PROBLEM DESCRIPTION ->
The material must be copied out exactly, line for line.

INFORMATION GIVEN ->

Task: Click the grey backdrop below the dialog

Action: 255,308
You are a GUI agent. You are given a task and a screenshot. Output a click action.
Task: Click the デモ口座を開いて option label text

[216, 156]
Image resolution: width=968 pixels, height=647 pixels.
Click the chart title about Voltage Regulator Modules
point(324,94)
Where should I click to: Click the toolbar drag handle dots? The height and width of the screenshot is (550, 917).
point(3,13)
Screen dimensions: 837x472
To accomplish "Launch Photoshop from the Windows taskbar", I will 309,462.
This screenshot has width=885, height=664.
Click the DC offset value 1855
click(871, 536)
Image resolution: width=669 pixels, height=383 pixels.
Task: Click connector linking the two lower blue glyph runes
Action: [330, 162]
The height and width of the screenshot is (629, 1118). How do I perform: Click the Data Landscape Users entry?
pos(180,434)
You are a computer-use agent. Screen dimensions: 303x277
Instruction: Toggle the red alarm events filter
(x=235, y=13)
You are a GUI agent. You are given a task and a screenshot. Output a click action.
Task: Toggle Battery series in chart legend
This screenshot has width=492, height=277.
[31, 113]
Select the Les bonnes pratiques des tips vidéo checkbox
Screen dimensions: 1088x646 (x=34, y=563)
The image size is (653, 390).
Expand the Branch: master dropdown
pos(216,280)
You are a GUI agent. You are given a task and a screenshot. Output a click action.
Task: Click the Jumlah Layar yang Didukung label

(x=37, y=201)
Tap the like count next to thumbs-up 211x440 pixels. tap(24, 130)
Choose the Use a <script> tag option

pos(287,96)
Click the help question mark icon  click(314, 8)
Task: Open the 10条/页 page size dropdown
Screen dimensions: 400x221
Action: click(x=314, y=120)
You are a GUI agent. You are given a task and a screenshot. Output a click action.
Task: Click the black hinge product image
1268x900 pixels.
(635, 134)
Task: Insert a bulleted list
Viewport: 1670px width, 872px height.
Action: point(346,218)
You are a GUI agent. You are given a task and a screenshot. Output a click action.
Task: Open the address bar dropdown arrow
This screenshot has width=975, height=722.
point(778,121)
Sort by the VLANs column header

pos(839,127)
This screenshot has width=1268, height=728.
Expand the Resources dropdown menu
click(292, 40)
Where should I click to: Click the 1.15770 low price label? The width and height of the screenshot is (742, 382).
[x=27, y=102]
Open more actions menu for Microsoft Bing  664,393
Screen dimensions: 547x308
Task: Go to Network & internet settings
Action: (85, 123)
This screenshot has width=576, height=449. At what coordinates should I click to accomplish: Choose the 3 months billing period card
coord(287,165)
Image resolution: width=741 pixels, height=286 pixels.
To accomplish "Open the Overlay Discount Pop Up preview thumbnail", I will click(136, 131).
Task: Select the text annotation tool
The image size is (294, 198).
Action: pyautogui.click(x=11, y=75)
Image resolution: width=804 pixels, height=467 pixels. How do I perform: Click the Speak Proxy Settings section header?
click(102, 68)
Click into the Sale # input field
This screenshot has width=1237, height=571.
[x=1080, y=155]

SOLVED EXERCISE ->
Task: Click the grey backdrop below the dialog

Action: 255,308
You are a GUI agent. You are given a task and a screenshot. Output a click action.
Task: Click the デモ口座を開いて option label text

[216, 156]
Image resolution: width=968 pixels, height=647 pixels.
Click the chart title about Voltage Regulator Modules
point(324,94)
Where should I click to: Click the toolbar drag handle dots? The height and width of the screenshot is (550, 917).
point(3,13)
Screen dimensions: 837x472
To accomplish "Launch Photoshop from the Windows taskbar", I will 309,462.
This screenshot has width=885, height=664.
Click the DC offset value 1855
click(871, 536)
Image resolution: width=669 pixels, height=383 pixels.
Task: Click connector linking the two lower blue glyph runes
Action: [330, 162]
The height and width of the screenshot is (629, 1118). How do I perform: Click the Data Landscape Users entry?
pos(180,434)
You are a computer-use agent. Screen dimensions: 303x277
Instruction: Toggle the red alarm events filter
(x=235, y=13)
You are a GUI agent. You are given a task and a screenshot. Output a click action.
Task: Toggle Battery series in chart legend
This screenshot has width=492, height=277.
[31, 113]
Select the Les bonnes pratiques des tips vidéo checkbox
Screen dimensions: 1088x646 (x=34, y=563)
The image size is (653, 390).
Expand the Branch: master dropdown
pos(216,280)
You are a GUI agent. You are given a task and a screenshot. Output a click action.
Task: Click the Jumlah Layar yang Didukung label

(x=37, y=201)
Tap the like count next to thumbs-up 211x440 pixels. tap(24, 130)
Choose the Use a <script> tag option

pos(287,96)
Click the help question mark icon  click(314, 8)
Task: Open the 10条/页 page size dropdown
Screen dimensions: 400x221
Action: click(x=314, y=120)
You are a GUI agent. You are given a task and a screenshot. Output a click action.
Task: Click the black hinge product image
1268x900 pixels.
(635, 134)
Task: Insert a bulleted list
Viewport: 1670px width, 872px height.
Action: point(346,218)
You are a GUI agent. You are given a task and a screenshot. Output a click action.
Task: Open the address bar dropdown arrow
This screenshot has width=975, height=722.
point(778,121)
Sort by the VLANs column header

pos(839,127)
This screenshot has width=1268, height=728.
Expand the Resources dropdown menu
click(292, 40)
Where should I click to: Click the 1.15770 low price label? The width and height of the screenshot is (742, 382).
[x=27, y=102]
Open more actions menu for Microsoft Bing  664,393
Screen dimensions: 547x308
Task: Go to Network & internet settings
Action: (85, 123)
This screenshot has width=576, height=449. At what coordinates should I click to accomplish: Choose the 3 months billing period card
coord(287,165)
Image resolution: width=741 pixels, height=286 pixels.
To accomplish "Open the Overlay Discount Pop Up preview thumbnail", I will click(136, 131).
Task: Select the text annotation tool
The image size is (294, 198).
Action: pyautogui.click(x=11, y=75)
Image resolution: width=804 pixels, height=467 pixels. How do I perform: Click the Speak Proxy Settings section header?
click(102, 68)
Click into the Sale # input field
This screenshot has width=1237, height=571.
[x=1080, y=155]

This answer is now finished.